◆ Problem: The following data has a line with "The height and width of the screenshot is (520, 596)." and a line with "962x380 pixels.". Write out exactly those lines and all the lines between them.

◆ Information shown:
════════════════
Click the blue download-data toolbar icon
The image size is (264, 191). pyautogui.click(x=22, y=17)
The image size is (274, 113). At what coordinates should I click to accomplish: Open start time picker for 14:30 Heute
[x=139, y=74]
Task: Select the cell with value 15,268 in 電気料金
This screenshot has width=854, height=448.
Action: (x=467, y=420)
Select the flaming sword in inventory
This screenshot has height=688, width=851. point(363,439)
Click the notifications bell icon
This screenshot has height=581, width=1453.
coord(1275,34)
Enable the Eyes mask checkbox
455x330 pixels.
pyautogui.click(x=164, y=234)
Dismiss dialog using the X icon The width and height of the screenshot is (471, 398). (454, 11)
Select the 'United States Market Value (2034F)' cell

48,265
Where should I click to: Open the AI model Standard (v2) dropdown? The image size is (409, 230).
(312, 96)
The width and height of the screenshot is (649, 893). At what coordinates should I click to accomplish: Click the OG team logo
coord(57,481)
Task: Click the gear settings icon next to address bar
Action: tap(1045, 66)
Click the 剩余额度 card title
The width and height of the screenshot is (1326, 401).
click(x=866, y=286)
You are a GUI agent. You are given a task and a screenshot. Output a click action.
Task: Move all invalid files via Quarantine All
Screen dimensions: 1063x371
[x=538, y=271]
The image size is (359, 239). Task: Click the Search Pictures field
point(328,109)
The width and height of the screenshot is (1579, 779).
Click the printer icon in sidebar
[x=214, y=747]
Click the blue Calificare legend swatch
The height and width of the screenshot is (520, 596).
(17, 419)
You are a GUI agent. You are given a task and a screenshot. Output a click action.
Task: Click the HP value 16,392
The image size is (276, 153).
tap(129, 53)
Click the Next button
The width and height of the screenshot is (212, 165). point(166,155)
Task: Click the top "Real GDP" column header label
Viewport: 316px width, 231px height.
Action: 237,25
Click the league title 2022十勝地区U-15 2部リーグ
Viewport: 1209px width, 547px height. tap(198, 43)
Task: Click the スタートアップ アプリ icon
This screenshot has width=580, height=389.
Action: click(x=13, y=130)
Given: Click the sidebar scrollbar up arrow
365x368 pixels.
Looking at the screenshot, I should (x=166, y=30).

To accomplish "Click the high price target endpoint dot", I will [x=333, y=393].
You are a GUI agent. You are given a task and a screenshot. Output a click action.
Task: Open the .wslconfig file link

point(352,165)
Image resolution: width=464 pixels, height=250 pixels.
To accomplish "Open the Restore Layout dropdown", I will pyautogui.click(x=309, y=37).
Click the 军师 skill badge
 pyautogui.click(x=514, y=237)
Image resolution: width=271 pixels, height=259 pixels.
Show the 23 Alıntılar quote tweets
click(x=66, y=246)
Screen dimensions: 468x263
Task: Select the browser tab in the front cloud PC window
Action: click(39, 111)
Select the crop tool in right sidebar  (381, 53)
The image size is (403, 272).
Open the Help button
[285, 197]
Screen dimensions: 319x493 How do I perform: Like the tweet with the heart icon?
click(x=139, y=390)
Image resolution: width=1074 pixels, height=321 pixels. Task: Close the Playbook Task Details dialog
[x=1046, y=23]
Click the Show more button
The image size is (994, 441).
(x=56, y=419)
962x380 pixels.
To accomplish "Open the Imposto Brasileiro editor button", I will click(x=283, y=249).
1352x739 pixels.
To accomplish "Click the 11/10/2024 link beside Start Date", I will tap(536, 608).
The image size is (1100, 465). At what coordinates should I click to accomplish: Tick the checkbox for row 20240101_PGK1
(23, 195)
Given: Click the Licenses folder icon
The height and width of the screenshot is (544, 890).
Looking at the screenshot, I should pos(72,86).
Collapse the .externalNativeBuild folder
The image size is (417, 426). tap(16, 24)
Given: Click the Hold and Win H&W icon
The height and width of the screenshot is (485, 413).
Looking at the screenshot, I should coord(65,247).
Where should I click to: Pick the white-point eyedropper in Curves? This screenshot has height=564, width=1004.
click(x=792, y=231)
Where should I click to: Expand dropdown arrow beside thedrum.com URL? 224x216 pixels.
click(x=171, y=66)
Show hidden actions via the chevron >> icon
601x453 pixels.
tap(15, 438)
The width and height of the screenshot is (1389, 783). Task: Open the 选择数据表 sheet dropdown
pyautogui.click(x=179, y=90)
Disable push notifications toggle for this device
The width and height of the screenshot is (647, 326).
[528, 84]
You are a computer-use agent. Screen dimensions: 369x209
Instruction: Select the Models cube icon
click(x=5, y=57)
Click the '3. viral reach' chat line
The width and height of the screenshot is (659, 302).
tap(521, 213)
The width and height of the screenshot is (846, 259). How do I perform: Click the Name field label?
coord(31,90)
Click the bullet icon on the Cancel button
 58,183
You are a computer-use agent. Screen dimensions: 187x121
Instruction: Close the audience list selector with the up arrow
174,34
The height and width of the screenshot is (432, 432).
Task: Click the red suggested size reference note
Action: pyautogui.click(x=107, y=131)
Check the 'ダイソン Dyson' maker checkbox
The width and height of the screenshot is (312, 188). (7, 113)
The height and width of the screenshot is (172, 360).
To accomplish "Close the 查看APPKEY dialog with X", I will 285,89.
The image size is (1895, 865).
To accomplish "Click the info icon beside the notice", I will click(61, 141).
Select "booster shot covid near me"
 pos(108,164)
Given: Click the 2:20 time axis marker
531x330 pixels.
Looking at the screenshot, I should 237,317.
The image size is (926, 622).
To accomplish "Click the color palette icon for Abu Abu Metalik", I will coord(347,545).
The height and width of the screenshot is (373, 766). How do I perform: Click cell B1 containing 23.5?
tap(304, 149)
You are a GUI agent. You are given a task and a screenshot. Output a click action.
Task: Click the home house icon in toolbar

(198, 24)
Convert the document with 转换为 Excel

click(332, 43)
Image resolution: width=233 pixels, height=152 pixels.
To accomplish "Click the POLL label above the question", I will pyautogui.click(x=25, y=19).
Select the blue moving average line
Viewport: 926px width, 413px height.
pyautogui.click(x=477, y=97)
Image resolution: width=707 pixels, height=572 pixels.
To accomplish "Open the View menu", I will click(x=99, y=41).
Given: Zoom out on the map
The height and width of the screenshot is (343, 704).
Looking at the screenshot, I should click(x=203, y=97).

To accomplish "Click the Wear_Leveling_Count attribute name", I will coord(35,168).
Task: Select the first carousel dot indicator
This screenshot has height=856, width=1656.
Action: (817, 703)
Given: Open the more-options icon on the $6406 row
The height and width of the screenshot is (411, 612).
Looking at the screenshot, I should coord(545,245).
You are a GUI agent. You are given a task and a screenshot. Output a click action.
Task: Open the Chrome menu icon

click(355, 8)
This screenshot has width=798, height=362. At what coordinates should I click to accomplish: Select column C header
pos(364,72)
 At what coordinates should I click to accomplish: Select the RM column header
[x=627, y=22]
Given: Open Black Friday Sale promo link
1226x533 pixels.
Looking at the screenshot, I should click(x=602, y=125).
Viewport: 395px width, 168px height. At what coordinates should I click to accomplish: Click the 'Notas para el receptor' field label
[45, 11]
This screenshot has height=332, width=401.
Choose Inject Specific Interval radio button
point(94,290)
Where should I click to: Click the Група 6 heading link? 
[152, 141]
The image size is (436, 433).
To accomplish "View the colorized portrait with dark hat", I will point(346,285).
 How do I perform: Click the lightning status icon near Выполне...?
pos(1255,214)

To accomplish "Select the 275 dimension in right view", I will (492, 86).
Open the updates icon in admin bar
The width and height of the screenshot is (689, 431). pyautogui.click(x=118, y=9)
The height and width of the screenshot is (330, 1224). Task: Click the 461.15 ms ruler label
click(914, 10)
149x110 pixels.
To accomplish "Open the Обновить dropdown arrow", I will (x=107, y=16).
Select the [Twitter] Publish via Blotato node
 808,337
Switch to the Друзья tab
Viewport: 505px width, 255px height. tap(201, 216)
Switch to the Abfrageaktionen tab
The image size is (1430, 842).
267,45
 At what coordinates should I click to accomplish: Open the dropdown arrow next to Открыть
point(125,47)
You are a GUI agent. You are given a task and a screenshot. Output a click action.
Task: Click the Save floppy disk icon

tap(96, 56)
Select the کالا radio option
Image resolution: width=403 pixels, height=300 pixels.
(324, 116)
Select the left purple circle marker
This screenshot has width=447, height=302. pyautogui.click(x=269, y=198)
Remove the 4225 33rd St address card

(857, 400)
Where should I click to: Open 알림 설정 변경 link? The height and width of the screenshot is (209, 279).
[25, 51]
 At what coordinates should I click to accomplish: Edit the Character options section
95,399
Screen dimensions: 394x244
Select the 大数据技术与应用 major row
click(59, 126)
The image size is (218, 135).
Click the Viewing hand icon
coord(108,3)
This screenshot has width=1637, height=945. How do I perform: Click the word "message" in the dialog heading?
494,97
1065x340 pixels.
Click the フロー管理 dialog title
════════════════
◆ The answer:
The height and width of the screenshot is (520, 596).
(17, 419)
You are a GUI agent. You are given a task and a screenshot. Output a click action.
Task: Click the HP value 16,392
The image size is (276, 153).
tap(129, 53)
Click the Next button
The width and height of the screenshot is (212, 165). point(166,155)
Task: Click the top "Real GDP" column header label
Viewport: 316px width, 231px height.
Action: 237,25
Click the league title 2022十勝地区U-15 2部リーグ
Viewport: 1209px width, 547px height. tap(198, 43)
Task: Click the スタートアップ アプリ icon
This screenshot has width=580, height=389.
Action: click(x=13, y=130)
Given: Click the sidebar scrollbar up arrow
365x368 pixels.
Looking at the screenshot, I should (x=166, y=30).

To accomplish "Click the high price target endpoint dot", I will [x=333, y=393].
You are a GUI agent. You are given a task and a screenshot. Output a click action.
Task: Open the .wslconfig file link

point(352,165)
Image resolution: width=464 pixels, height=250 pixels.
To accomplish "Open the Restore Layout dropdown", I will pyautogui.click(x=309, y=37).
Click the 军师 skill badge
 pyautogui.click(x=514, y=237)
Image resolution: width=271 pixels, height=259 pixels.
Show the 23 Alıntılar quote tweets
click(x=66, y=246)
Screen dimensions: 468x263
Task: Select the browser tab in the front cloud PC window
Action: click(39, 111)
Select the crop tool in right sidebar  (381, 53)
The image size is (403, 272).
Open the Help button
[285, 197]
Screen dimensions: 319x493 How do I perform: Like the tweet with the heart icon?
click(x=139, y=390)
Image resolution: width=1074 pixels, height=321 pixels. Task: Close the Playbook Task Details dialog
[x=1046, y=23]
Click the Show more button
The image size is (994, 441).
(x=56, y=419)
962x380 pixels.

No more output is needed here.